■ 世界なんて所詮小さなものだった


「美結」
「んー?何、青木くん」
「俺…お前のこと好きなんだわ。付き合ってくんねぇ?」
「…いいよー」
「え、マジ!?ぃよっしゃぁ!ヤバい、すっげーうれしい!」

野球青年青木君は、感極まって思わず美結を抱きしめた。美結は笑ってそれを抱きとめて、子供をあやすかのようにぽんぽんとその背を叩く。
そして一応彼のためを思っての嘘をついた。

「私も青木くんのこと好きだよ」

…少し棒読みだったかな。



***



初めて土方とキスをした、あの日以来美結は土方とまともな会話をしていなかった。美結が土方に一番懐いているのを知っている周りの人間たちは、あの二人が喧嘩なんかめずらしいなと思っていたが、もちろん状況はそんな簡単なものではない。
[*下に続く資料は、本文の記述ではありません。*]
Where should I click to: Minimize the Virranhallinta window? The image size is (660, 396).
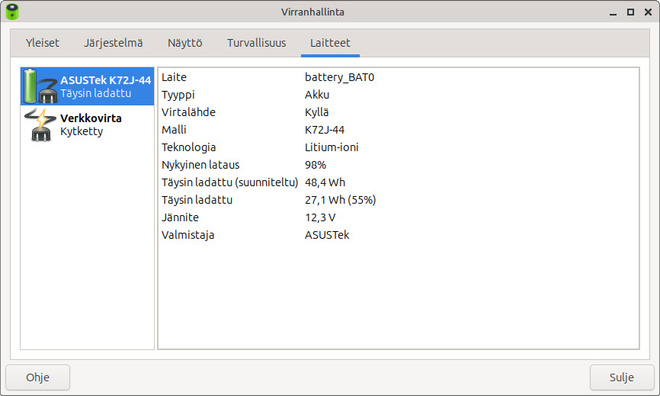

美結はあの時の自分の行動を、今までずっと兄として自分を守ってきてくれた彼に対する、最大の裏切り行為だと思っていた。だからあの時あの人は、あんなに辛そうな顔をしていたのだろう、どれだけ謝っても許してもらえないかもしれない…と。
だけどわかってほしいとも思っていた。あの美結の行動に、決して他意はなかったのだということ。ただの興味本位といたずら心。それだけで、後先も考えず動いてしまったのだと。
それだけはわかってほしかった。裏切ったのではない。今まで土方を、兄として見ていなかったわけではない。

だから少女は告げた。ただ今まで通りの日々を取り戻したい、その一心で。

「十四郎さん、私、彼氏できたんだー」
「…は?」

あのキスは、ほんの出来心。ちゃんと恋心は別のところにある。そう、思ってもらいたかった。
若気の至りとしてすべてを終わらせたい。無かったことにしたい。
なんだよびっくりさせやがって。と、そう言って笑ってほしい。

「お前、何考えてんだ…?」

だけど予想と希望に反して、土方はひどく傷ついた顔をした。
それがどうしてなのかわからず、美結は戸惑う。

「だ、だって私、その子のこと前から好きだったから…そ、それで、今日その子に告白されてね、だから…」

しどろもどろな言葉を繰り返し、わけがわからない内に泣きそうになった。
土方の顔が見れない。スカートの端を握り締めた手が震える。

ただ、この関係を壊したくない。それだけが願いだ。
なのに、どうして。まっすぐ前を向いて、笑ってそれを伝えることが出来ないのか。

顔を上げれないまましばらく黙り込むと、ふと煙草の香りが漂ってきた。
驚いて思わず顔を上げると、真っ白な紫煙が目に入る。

「た、煙草…」

いつもなら、美結の前では絶対に吸わないのに。

「出てけ」
「…え…」
「出てけ。しばらく俺に顔見せるな」
「…!」

少女は血の味がするほど唇を噛み締める。そして裸足のまま庭へ飛び出し、走って屯所を出て行った。
短いスカートが翻る。狭い世間しか知らない女子高生には、わからないことが多すぎた。